Effect of leonurine hydrochloride on endothelin and the endothelin receptor-mediated signal pathway in medically-induced incomplete abortion in rats.

Endothelin (ET) is involved in uterine contractions. Our previous study showed that leonurine hydrochloride (LH) inhibits abnormal bleeding caused by incomplete abortion through an increase in uterine contractions in rats. The present study was conducted to show that LH treatment regulates the ET-mediated signal pathway in abortion in rats. Early pregnancies in rats had incomplete abortions induced using mifepristone in combination with misoprostol. After the abortions, the rats were treated with LH orally for 7 days and surgery was performed. The sinistro-uterus was dissected for measurement of ET and nitric oxide (NO); the dextro-uterus was stored at -80°C for ET receptor (ETA and ETB) analysis.

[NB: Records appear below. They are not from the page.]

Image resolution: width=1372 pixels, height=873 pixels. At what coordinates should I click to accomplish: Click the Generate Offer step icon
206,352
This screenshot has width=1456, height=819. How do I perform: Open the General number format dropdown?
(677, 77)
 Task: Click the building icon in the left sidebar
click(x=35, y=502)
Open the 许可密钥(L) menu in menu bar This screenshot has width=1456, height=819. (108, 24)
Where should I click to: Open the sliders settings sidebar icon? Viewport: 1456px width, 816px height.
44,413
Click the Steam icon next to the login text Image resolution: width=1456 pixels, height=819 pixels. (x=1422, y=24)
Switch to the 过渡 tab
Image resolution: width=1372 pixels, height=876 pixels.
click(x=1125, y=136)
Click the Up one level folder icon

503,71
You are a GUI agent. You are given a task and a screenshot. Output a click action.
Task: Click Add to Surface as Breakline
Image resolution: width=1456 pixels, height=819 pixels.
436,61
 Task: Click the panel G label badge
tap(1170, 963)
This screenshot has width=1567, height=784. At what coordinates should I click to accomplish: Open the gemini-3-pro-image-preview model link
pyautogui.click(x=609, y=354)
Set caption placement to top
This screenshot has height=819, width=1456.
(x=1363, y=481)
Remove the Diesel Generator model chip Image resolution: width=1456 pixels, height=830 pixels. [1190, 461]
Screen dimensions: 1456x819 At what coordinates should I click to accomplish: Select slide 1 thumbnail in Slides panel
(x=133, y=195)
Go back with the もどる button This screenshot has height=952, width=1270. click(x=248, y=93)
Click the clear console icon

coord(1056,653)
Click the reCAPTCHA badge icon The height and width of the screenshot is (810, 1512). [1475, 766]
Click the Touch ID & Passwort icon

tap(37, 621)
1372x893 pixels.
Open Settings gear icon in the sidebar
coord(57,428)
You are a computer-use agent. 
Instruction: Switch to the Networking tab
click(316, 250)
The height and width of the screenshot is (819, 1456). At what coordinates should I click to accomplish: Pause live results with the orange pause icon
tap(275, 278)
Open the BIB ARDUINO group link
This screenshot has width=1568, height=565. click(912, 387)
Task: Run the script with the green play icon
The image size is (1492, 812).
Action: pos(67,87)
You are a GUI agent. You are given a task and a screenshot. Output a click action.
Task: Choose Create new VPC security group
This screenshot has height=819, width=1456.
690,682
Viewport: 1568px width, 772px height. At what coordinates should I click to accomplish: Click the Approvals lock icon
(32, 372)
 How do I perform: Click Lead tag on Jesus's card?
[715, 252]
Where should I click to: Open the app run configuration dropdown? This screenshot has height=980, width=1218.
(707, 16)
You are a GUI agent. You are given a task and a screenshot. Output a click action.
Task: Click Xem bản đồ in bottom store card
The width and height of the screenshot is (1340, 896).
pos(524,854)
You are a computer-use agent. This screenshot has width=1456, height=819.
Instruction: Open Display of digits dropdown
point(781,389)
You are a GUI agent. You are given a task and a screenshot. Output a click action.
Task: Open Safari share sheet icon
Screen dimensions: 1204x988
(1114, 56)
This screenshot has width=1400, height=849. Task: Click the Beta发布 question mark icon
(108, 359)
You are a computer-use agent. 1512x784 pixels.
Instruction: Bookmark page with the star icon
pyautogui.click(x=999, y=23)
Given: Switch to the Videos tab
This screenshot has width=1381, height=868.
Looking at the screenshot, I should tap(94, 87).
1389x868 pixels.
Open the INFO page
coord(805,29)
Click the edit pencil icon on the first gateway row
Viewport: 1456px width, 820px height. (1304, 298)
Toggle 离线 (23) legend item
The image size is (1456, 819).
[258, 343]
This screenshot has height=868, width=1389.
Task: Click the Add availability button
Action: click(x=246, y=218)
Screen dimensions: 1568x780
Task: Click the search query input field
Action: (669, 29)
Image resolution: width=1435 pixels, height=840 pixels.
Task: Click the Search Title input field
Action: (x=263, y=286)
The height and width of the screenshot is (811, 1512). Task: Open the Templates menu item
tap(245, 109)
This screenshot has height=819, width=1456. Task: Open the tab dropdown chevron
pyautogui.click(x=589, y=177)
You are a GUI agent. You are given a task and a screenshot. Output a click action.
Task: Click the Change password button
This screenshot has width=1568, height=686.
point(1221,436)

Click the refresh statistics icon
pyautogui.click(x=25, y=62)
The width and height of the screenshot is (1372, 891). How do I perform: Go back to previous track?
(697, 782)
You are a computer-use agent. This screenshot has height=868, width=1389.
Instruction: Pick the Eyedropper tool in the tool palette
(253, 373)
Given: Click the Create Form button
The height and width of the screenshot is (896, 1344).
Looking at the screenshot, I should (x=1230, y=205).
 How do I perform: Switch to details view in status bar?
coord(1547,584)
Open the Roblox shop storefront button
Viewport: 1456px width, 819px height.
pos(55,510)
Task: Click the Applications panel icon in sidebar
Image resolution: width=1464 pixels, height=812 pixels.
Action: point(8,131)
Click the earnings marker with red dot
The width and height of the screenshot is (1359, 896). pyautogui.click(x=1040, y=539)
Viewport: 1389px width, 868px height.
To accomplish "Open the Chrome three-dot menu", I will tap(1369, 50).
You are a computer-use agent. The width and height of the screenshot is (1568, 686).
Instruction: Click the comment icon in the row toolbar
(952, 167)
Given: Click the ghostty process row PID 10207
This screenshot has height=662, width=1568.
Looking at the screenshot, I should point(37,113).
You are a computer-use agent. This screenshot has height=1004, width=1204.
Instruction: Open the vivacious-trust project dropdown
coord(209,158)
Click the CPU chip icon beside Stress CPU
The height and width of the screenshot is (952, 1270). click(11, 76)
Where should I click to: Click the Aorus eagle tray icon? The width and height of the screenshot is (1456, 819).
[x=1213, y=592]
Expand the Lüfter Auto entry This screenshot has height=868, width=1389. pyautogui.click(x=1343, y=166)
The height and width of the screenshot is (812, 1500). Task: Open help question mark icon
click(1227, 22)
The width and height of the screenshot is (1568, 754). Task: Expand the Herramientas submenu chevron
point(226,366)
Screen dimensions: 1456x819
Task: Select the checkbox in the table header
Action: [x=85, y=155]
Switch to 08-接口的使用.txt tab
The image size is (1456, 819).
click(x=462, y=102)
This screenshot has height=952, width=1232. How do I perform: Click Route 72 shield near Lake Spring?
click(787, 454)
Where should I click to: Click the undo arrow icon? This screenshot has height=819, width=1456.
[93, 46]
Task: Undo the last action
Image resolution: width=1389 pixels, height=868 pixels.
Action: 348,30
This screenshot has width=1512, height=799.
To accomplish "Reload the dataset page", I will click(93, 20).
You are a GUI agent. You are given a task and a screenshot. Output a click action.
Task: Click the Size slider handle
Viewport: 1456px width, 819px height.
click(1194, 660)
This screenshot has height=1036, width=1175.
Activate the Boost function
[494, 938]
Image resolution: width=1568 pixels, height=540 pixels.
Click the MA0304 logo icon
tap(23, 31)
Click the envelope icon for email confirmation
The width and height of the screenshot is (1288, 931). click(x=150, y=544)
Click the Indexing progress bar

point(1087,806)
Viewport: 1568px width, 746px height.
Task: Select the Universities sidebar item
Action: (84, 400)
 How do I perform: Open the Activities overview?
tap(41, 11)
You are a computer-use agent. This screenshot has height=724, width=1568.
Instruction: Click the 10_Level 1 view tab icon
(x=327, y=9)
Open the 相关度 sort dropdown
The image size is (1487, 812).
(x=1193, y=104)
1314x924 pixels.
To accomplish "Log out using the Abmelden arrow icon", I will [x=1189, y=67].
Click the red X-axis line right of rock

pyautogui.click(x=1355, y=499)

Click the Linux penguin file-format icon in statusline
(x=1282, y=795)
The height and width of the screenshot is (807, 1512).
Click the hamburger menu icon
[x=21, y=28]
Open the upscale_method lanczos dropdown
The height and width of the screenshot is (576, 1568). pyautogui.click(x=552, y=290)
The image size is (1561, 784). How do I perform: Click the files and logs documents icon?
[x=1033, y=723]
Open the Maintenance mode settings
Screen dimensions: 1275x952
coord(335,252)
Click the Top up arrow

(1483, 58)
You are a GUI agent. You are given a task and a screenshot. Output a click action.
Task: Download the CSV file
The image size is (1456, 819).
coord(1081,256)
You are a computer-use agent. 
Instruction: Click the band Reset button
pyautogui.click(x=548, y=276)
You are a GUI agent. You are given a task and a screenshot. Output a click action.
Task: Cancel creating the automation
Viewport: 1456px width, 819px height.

Myometrial cells from the dextro-uterus were cultured for measurement of phospholipase C (PLC) activity, intra-cellular Ca(2+) concentration ([Ca(2+)]i), and protein kinase C (PKC) activity. In in vivo experiments, LH treatment elevated the ET level and ET/NO ratio in rats with induced abortions and up-regulated ETA mRNA expression (P<0.01 vs. the model group), but there was no change in ETB mRNA. LH significantly increased the [Ca(2+)]i, PLC activity, and relative production of PKC protein in myometrial cells. LH increased uterine contractions in rats with incomplete abortions by modulating the ET receptor-mediated signal pathway.